Madelung lipomatosis presenting as a manifestation of myoclonic epilepsy with ragged red fibers (MERRF) syndrome

Robert Christopher Gilson 1,, Sandra Osswald 1
PMCID: PMC6143699  PMID: 30238046

Introduction

This is a unique case of a patient with a history of myoclonic epilepsy with ragged red fibers (MERRF) syndrome presenting with Madelung or multiple symmetric lipomatosis. We discuss the etiology of MERRF syndrome and its link with Madelung lipomatosis via a common mitochondrial mutation that can be present in both diseases. The appearance of Madelung lipomatosis should prompt physicians to search for other neural, muscular, and pulmonary findings that may lead to a diagnosis of MERRF syndrome.

Case Report

A 57-year-old woman presented with a history of multiple painful subcutaneous masses especially around her neck but also bilaterally on her upper arms, back, abdomen, and upper legs. The patient was referred from the neurology department for management of these painful masses, which were obstructing her ability to breath and sleep, forcing her to require home oxygen and a wheelchair for ambulation. She could not lie on her back because of the prominence of the lipomatosis behind her neck and upper back. Our patient reported a history of myoclonus epilepsy with ragged red fibers (MERRF) syndrome with symptoms including cardiomyopathy, peripheral neuropathy, ataxia, muscle weakness, and myoclonus. She reported multiple family members having MERRF syndrome including her mother, maternal grandmother, maternal great grandmother, sisters, brothers, her sons, and nephews with variable presentations and lipomas.

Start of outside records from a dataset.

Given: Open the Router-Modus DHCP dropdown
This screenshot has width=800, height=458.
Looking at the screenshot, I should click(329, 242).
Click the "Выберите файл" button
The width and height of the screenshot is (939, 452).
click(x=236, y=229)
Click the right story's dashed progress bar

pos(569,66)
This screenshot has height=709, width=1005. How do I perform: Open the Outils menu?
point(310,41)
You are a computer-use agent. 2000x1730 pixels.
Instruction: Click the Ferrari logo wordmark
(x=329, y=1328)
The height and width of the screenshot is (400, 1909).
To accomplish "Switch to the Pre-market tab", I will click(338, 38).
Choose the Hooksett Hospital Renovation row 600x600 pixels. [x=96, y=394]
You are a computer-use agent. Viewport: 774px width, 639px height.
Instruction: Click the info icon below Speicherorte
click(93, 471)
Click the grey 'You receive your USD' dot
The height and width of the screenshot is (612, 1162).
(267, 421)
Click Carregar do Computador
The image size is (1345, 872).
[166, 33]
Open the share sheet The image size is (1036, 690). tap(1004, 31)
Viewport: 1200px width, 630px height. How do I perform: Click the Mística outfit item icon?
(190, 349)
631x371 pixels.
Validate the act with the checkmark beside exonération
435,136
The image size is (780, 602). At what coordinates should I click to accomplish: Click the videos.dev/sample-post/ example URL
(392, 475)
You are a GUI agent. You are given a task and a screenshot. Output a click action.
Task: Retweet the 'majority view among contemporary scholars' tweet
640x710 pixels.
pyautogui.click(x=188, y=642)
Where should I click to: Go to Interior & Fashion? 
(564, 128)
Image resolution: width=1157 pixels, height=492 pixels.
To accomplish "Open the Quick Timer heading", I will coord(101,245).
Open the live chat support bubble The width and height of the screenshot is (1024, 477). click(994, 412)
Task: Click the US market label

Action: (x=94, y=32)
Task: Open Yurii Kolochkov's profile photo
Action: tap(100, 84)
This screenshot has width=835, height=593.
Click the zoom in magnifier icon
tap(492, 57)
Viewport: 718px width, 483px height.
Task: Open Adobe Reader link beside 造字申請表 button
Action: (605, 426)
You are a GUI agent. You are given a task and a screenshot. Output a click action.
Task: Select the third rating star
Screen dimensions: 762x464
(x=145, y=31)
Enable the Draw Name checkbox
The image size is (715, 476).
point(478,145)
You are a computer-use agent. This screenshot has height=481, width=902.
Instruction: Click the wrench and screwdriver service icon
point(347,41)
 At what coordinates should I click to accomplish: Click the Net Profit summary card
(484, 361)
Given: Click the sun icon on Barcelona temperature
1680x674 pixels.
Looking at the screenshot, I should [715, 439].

Physical examination found the patient seated in a wheelchair on supplemental oxygen. Multiple symmetric large, variably sized tender masses were easily apparent and palpable around her neck, upper back, upper lateral arms, mid and lower back, lower abdomen, and upper thighs (Fig 1, Fig 2, Fig 3).

Fig 1.

Fig 1

Frontal view. Patient with symmetric supraclavicular lipomatosis.

Fig 2.

Fig 2

Posterior neck. Upper back buffalo hump lipomatosis.

Fig 3.

Fig 3

Lateral view. Symmetric lipomatosis of upper arms.

Discussion

MERRF syndrome is a rare syndrome inherited by maternal transmission caused by mutations in mitochondrial DNA and affects roughly 1 in 5000 people. MERRF syndrome begins in childhood and affects the nervous system, skeletal muscle, and other body systems. Clinical findings can include myoclonus, seizures, muscle weakness, ataxia, dementia, optic atrophy, peripheral neuropathy with altered sensation, pulmonary and cardiac abnormalities, and lipomas. Most are derived from mutations of a tRNA generating mtDNA MT-TK gene 8344.1

Madelung disease or multiple symmetric lipomatosis is also a rare condition characterized by diffuse and symmetric accumulation of fat in the cranial-cervical-thoracic-upper limb region.2 The massive accumulation of lipomatosis around the neck has been termed buffalo hump or horse collar. The face and distal extremities are typically spared. It predominantly affects men between the ages of 30 and 60 with an incidence of about 1 in 25,000. The Mediterranean region and alcohol consumption are also notable factors. Of interest, in certain cases, neurologic features were noted such as peripheral neuropathy, myopathy, sensorineural deafness, myoclonus, and optic nerve atrophy. In their literature review, Chong et al2 reported that excessive alcohol intake was reported in 49.3% of cases, peripheral neuropathy in 59%, myopathy in 11%, and central nervous system features in 10%.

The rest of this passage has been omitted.